RECORDS
===============

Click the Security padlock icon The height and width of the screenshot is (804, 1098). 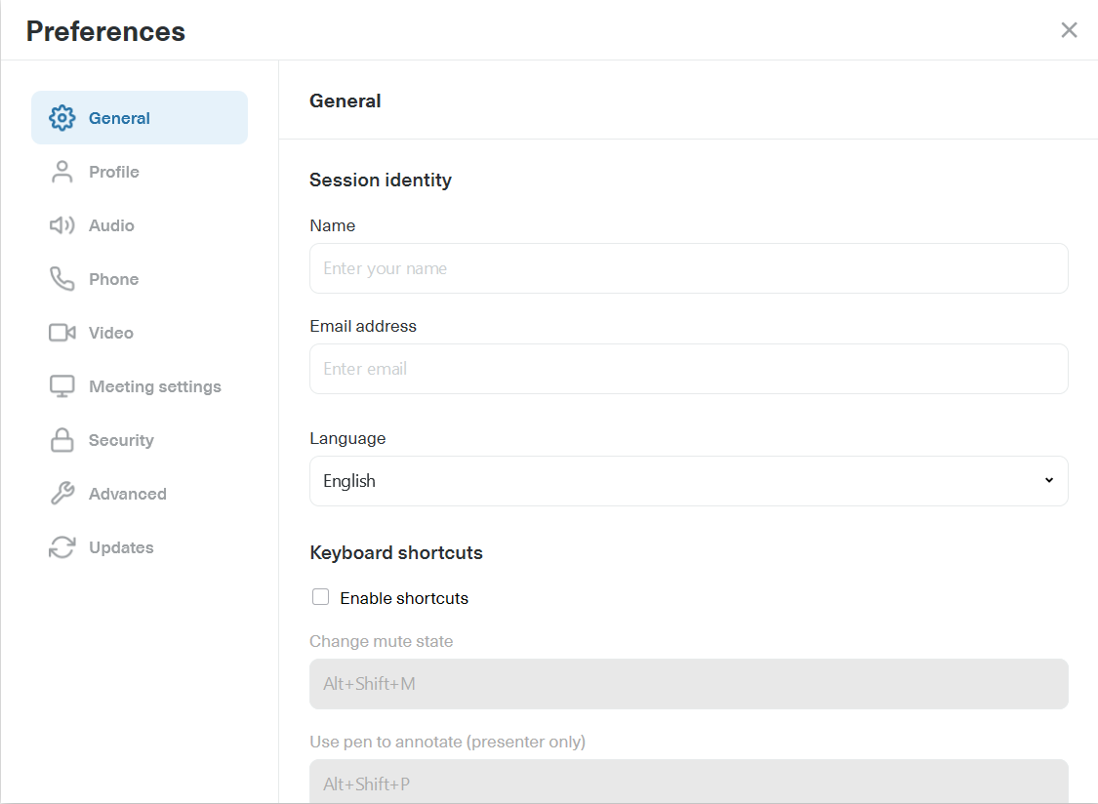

===============

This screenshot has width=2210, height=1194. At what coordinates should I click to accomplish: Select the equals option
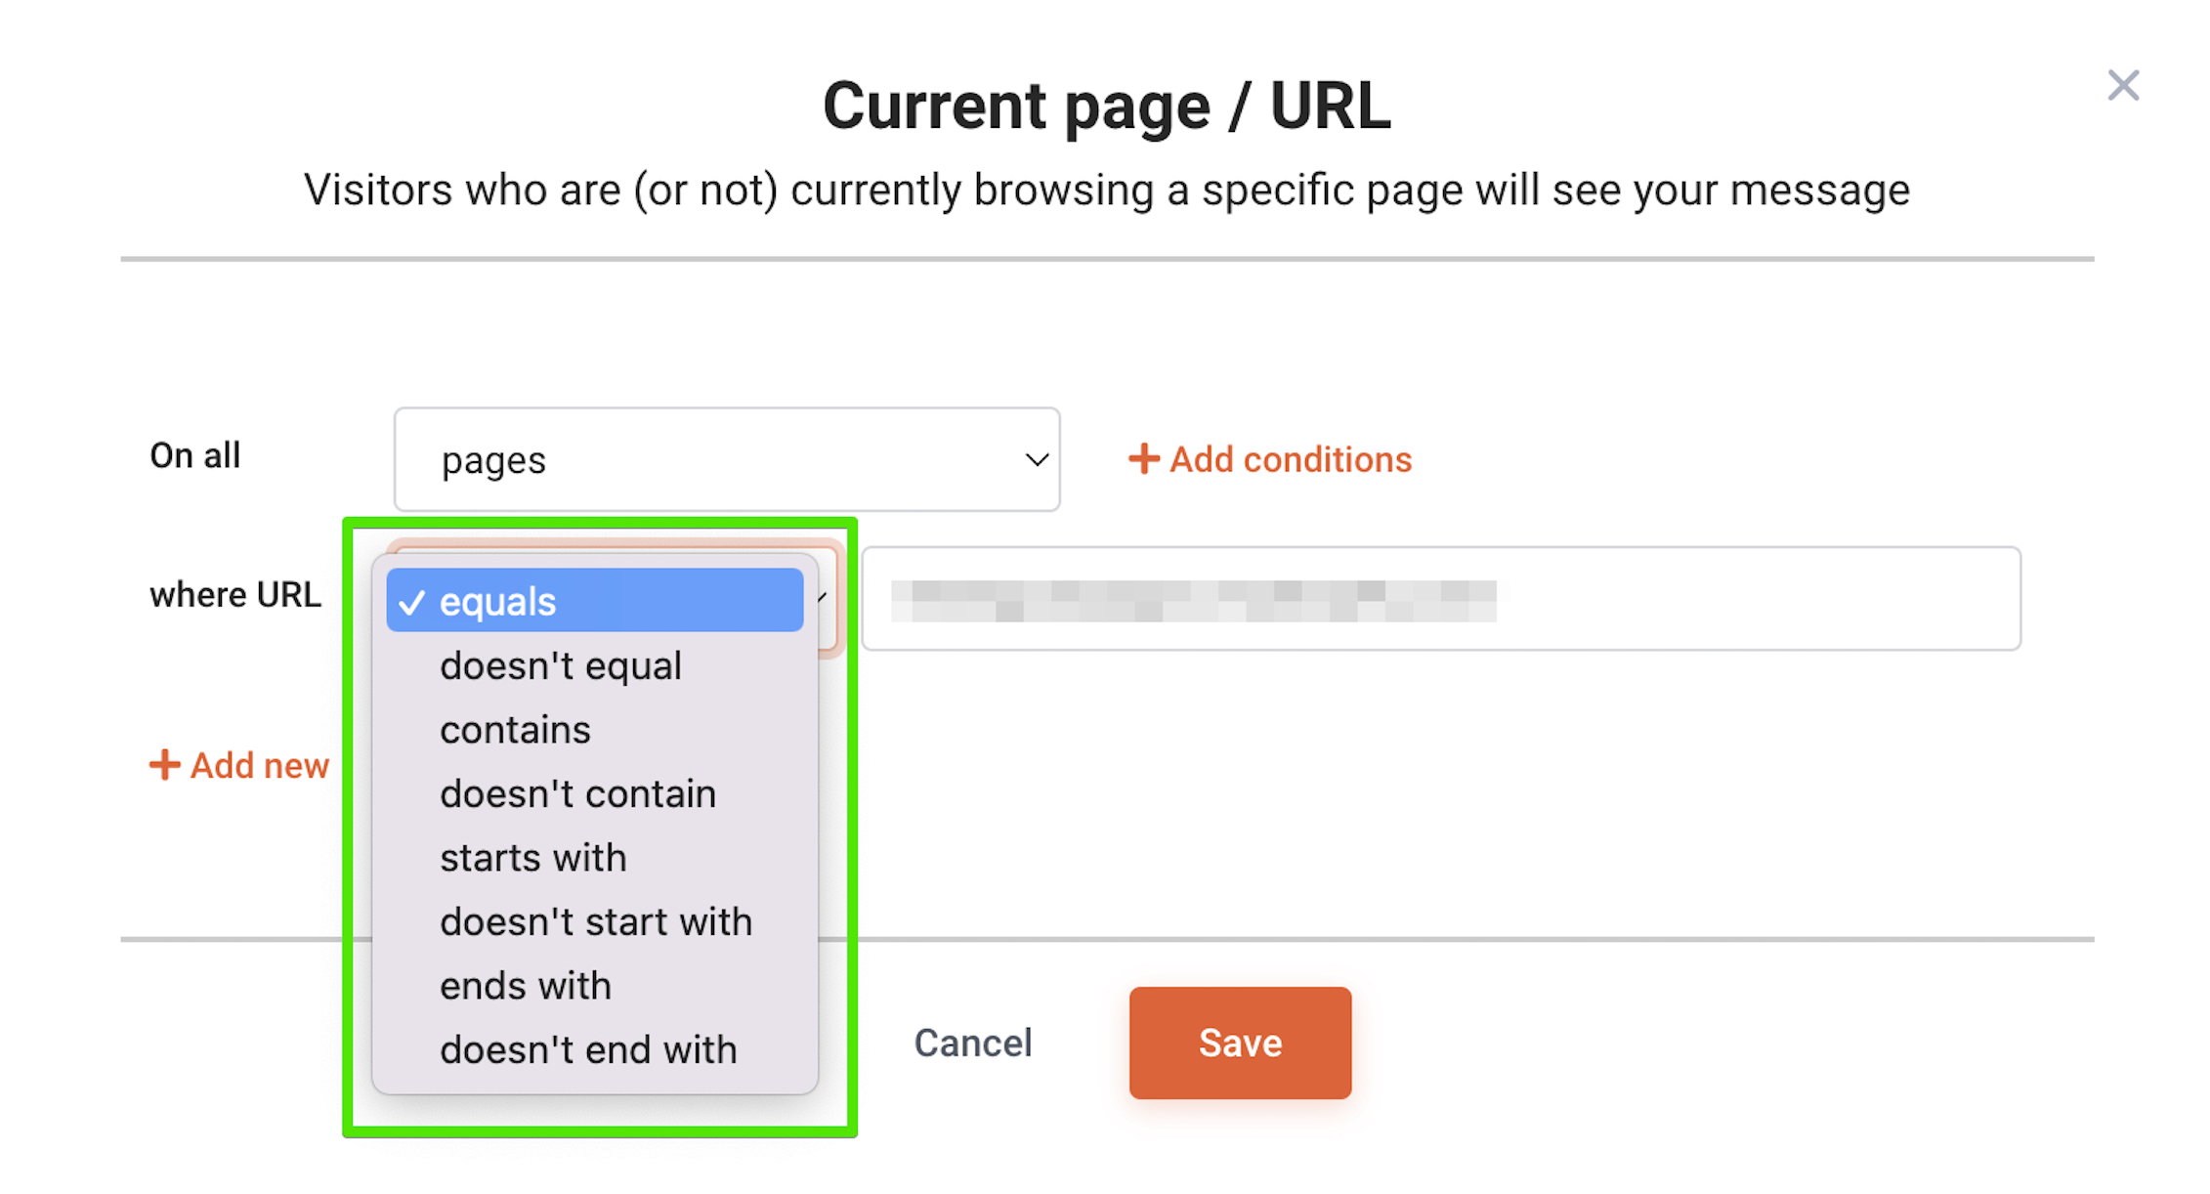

===============

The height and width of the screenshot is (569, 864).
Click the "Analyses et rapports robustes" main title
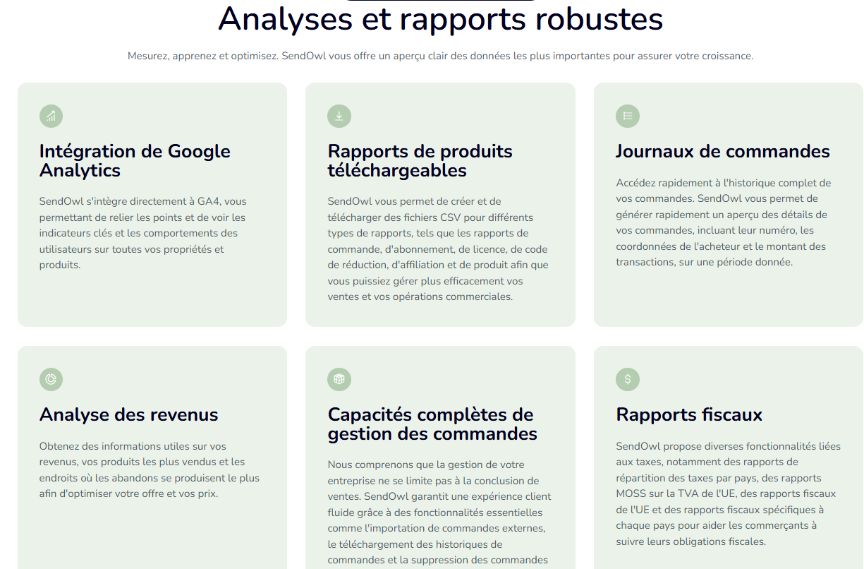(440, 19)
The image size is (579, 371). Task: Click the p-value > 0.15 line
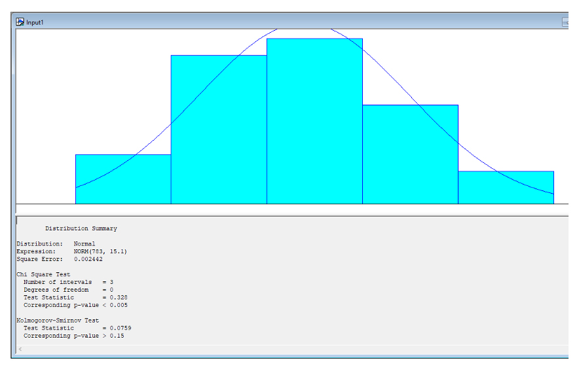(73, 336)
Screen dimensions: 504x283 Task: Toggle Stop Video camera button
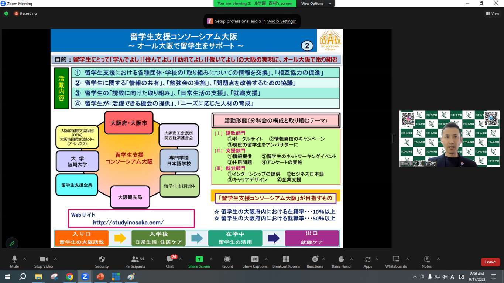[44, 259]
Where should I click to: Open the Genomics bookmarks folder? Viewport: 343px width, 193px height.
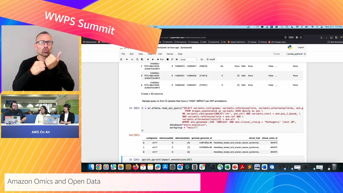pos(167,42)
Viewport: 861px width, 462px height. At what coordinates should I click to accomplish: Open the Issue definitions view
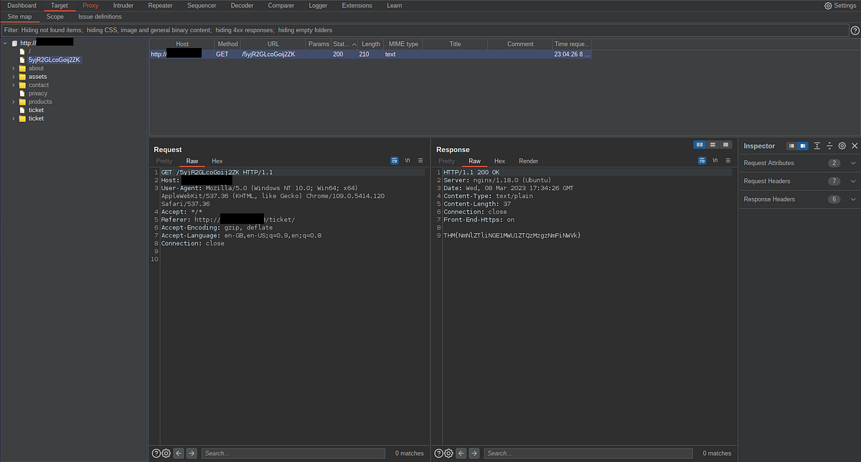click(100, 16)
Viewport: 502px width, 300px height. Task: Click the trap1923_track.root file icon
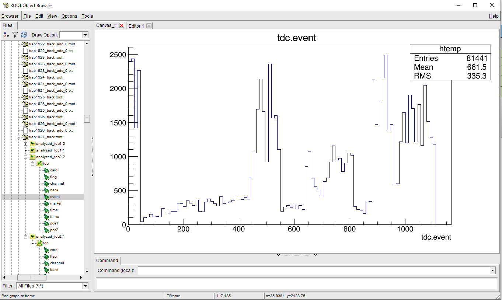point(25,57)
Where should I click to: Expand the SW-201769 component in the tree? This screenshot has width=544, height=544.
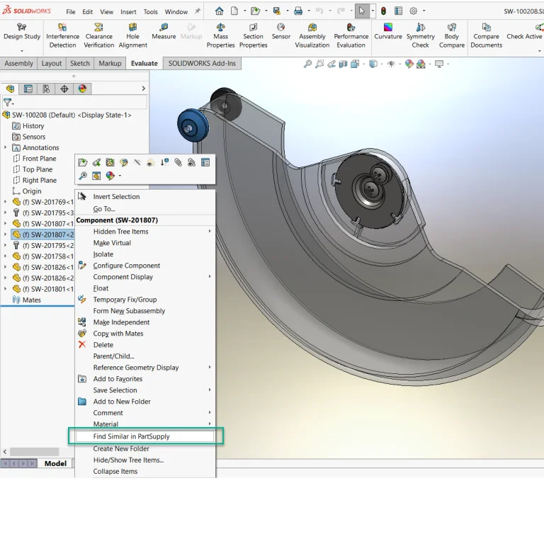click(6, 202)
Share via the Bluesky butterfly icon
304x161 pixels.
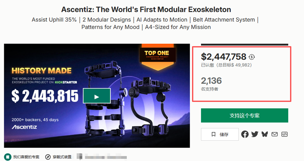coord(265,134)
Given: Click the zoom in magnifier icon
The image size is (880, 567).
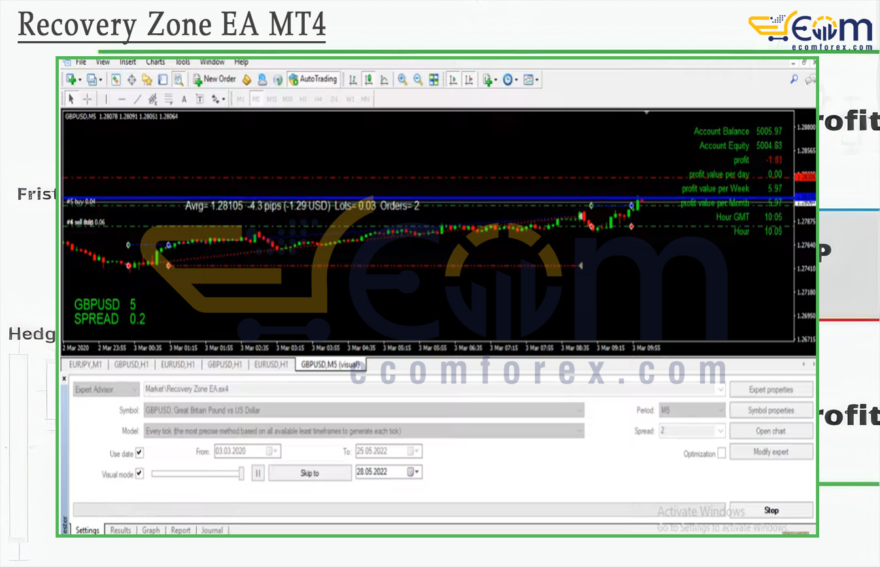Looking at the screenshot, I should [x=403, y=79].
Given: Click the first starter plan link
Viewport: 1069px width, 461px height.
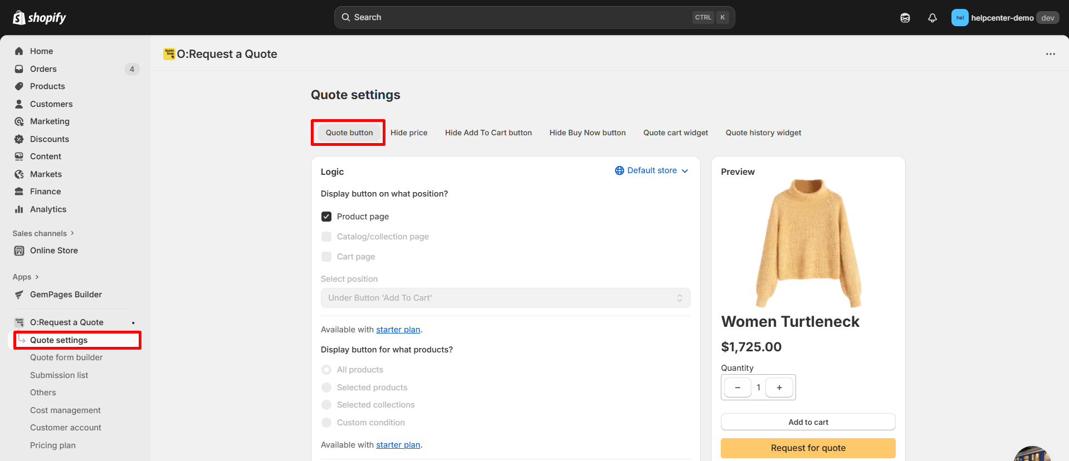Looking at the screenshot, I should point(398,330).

===============

ABOUT THIS EXERCISE
In the records above, how many lines contain the string "Given"? Reply with the number only.

RESPONSE BOX
2